ADF Solutions Triage tool suite
Strengths: SearchPaks and profiles, usable by lower-skilled users in the field without sacrificing quality of data collected. Training videos in place of simple help files.
Weaknesses: Almost none, but we would like to see a small tool set for removing a disk from a computer if it becomes necessary to seize it.
Verdict: Even without the screwdriver, this is a useful and well-thought-out suite of triage tools. We have enjoyed seeing this tool set evolve. We select it as our Best Buy.
Although we are reviewing this as a suite, the individual tools are not usually used together. They have distinctly different purposes. And, although the Triage-Responder is the obvious computer forensic triage tool, all three are specialized triage tools in their own rights. We have been watching this company for a couple of years and its big strength lies in the way it allows the lab to set up the USB sticks that will be used to triage in the field.

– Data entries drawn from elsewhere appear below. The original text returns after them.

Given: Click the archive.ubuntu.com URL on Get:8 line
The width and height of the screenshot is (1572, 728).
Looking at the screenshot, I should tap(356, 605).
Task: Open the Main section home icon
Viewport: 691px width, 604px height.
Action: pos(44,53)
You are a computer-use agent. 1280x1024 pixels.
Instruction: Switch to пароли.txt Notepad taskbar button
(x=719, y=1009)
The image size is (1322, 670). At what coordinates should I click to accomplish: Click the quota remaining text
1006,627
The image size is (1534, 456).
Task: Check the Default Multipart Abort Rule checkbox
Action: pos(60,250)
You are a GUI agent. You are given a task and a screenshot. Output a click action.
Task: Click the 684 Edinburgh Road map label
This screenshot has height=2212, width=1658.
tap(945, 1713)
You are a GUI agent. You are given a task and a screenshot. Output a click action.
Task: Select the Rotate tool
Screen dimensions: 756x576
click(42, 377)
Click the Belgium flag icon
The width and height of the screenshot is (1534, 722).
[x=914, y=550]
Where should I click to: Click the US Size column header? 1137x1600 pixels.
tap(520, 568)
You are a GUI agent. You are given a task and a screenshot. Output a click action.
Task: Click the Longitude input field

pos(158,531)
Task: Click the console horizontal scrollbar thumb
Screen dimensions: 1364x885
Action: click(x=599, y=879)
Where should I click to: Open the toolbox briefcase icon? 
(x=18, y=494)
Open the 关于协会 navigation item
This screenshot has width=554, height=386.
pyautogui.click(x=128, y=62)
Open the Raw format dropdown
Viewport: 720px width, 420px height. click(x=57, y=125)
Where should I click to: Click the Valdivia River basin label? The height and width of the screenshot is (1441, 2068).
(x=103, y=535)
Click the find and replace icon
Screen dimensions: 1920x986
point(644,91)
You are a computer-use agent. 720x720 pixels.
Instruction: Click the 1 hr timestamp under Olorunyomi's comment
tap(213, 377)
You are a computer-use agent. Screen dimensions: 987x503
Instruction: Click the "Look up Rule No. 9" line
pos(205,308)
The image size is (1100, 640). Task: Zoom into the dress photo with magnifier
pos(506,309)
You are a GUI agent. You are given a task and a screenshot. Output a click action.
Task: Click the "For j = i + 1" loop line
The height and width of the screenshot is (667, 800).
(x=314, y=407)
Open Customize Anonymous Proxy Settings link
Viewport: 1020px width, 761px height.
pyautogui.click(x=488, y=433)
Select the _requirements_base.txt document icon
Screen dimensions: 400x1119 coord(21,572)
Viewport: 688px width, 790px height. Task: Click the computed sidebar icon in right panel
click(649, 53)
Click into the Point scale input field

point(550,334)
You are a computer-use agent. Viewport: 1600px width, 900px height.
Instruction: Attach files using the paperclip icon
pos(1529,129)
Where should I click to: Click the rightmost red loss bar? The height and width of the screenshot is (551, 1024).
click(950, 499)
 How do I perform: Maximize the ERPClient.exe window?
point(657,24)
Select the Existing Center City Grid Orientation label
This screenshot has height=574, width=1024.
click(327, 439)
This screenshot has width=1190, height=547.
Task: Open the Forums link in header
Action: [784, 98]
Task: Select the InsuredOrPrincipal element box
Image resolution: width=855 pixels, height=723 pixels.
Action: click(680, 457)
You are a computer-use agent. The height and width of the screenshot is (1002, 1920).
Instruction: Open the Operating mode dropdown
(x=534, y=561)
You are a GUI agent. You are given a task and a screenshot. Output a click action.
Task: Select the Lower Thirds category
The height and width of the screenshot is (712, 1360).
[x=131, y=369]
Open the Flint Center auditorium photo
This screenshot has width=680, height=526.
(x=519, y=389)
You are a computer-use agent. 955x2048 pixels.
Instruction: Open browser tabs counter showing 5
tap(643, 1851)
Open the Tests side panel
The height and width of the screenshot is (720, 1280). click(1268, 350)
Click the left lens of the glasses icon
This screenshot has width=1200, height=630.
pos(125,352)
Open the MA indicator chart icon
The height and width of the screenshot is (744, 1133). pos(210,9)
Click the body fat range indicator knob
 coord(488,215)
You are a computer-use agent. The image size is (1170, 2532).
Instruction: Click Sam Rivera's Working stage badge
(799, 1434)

Starting with the small fry of the bunch - AD Triage-Responder - we have a simple tool that can be used with almost no training by first responders. As with all three tools, this one is set up in the lab and the responder takes the provided kit along with the preconfigured USB stick.
The kits contain everything the responder is likely to need in the field, except a screw driver. That would have been a nice addition since a hit on the triage may indicate that the disk needs to be seized and taken to the lab for a full analysis. Responders can view HTML reports after the capture has been completed.
There are a number of preconfigured profiles for such things as child exploitation or fraud. The target computer is booted from the USB stick or a bootable CD provided in the kit. The reports are saved to the USB. In addition to disk-based data, the tools can collect volatile data from RAM and can even take a screenshot of active applications if the acquisition is on a live system instead of one booted into the USB drive.
AD Triage-Examiner is focused on intermediate examiners. In many cases, triage is enough to pinpoint evidence on a computer without resorting to a full analysis. While a full analysis in these cases is desirable, often there is not time to send the evidence to the lab and it is better to do an analysis back at the responder's workplace.
The primary difference between Examiner and Responder lies in the number and types of profiles available. Additionally, the items captured are more detailed in Examiner so a fuller picture of the target computer is available. As with the other kits, there is a collection of everything that would be needed, including a small flashlight and a tool for opening a CD drive for insertion of the boot disk when the computer is shut down.
Examiner also is somewhat more configurable than Responder. Examiner has the ability to create individual search methods giving a wide range of things for which the Examiner wishes to look. Also, as with all of the kits, the computer side of the tool - the computer that the tool uses to set up the USB sticks - contains not just tutorials but video lessons. This is the first time we've seen this approach and it is highly effective.
Finally, there is the ADF Triage-G2. This is quite an interesting tool because it is intended for triage use by government field operatives collecting intelligence from computers. Along with specialized profiles, this one has some interesting functionality. It breaks down the disk into four categories and searches for high-value information. The categories are: ActivitySensor, preferred locations, allocated files and deleted files. On live systems the tool can collect volatile data and open application screen shots. Appropriately, since it is an intelligence-gathering tool it can run in stealth mode where it deletes all evidence of itself, such as USB connections, in the registry. These capabilities are referred to by the vendor as "media exploitation." Also, it has advanced encryption that allows it to deploy classified SearchPaks.
Overall, these are three useful tools in their context and over the past couple of years we have seen them mature and become quite reliable.